O presidente da Câmara Municipal deixou ainda um apelo ao
governo para que Valada possa contar com um Plano Diretor Municipal (PDM) que
contribua para inverter o recuo demográfico e permita a projetos que,
“respeitando o ambiente, se possam aqui desenvolver e criar riqueza”.

“Nos censos de 1981, a população de Valada era superior a 2
mil pessoas, hoje, é pouco mais de 700 pessoas”, afirmou, garantindo que “sou
dos autarcas que defendem uma gestão territorial responsável. Defendo que a REN
deve ter gestão nacional, porque é património nacional.
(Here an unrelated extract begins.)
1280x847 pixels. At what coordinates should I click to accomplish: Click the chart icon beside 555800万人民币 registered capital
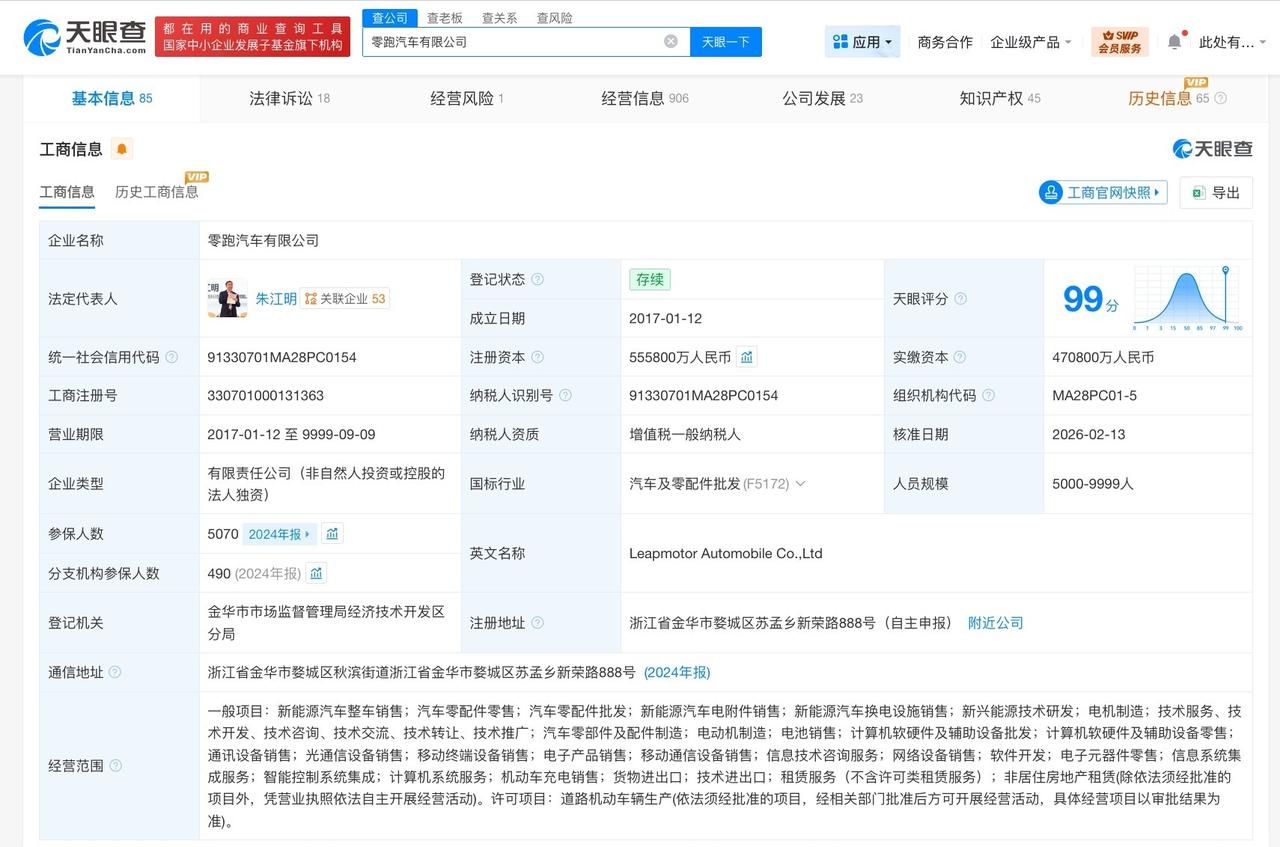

Para Valada, o
equilíbrio ambiental e a preservação da biodiversidade, são essenciais, também
por isso, o PDM proposto pelo município e em apreciação pelas entidades
responsáveis, prevê pequenas alterações, que não porão em causa os equilíbrios
que nos diferenciam, mas que permitem ao território ser atrativo, quer para o
investimento empresarial, quer para a fixação de população, sem os quais, será
um território amordaçado”.

Compromissos recentes do governo valorizam o rio Tejo

Para além das reivindicações e medidas que Pedro Magalhães
Ribeiro considera urgentes para a valorização da freguesia de Valada “e cujas
soluções terão repercussões regionais e nacionais”, o autarca destacou também
“as decisões do governo que estão de acordo com a minha convicção de que o Tejo
é o elemento mais estruturante da nossa região e é essencial para o
desenvolvimento económico nacional”.

Avançar com o estudo de viabilidade do Projeto “Alqueva do
Tejo”, pelo Ministério da Agricultura, “é uma decisão que coloca no centro da
discussão pública, um rio que tem estado afastado das decisões estratégicas
para o país e abre portas à possibilidade de regar 300 mil hectares de terrenos
agrícolas no Ribatejo, no Oeste e em Setúbal, num investimento superior a 4,5
mil milhões de euros”.

A garantia da Ministra do Mar de que a navegabilidade do
Tejo é um projeto estratégico para o país, sendo que “até 2020, o Tejo será
navegável para o transporte de mercadorias, numa primeira fase até à plataforma
Logística da Castanheira do Ribatejo”, é um outro “passo para a valorização do
Tejo”, que o autarca aplaude.

“Investir 74 milhões de euros, até 2020, na requalificação
de Estações de Tratamento de Águas Residuais, como medida para melhorar a
qualidade da água do rio e reduzir focos de poluição”, é outra das ações que o
presidente da câmara apontou como essencial para a valorização e preservação do
Rio Tejo enquanto património ambiental e de riqueza para as populações.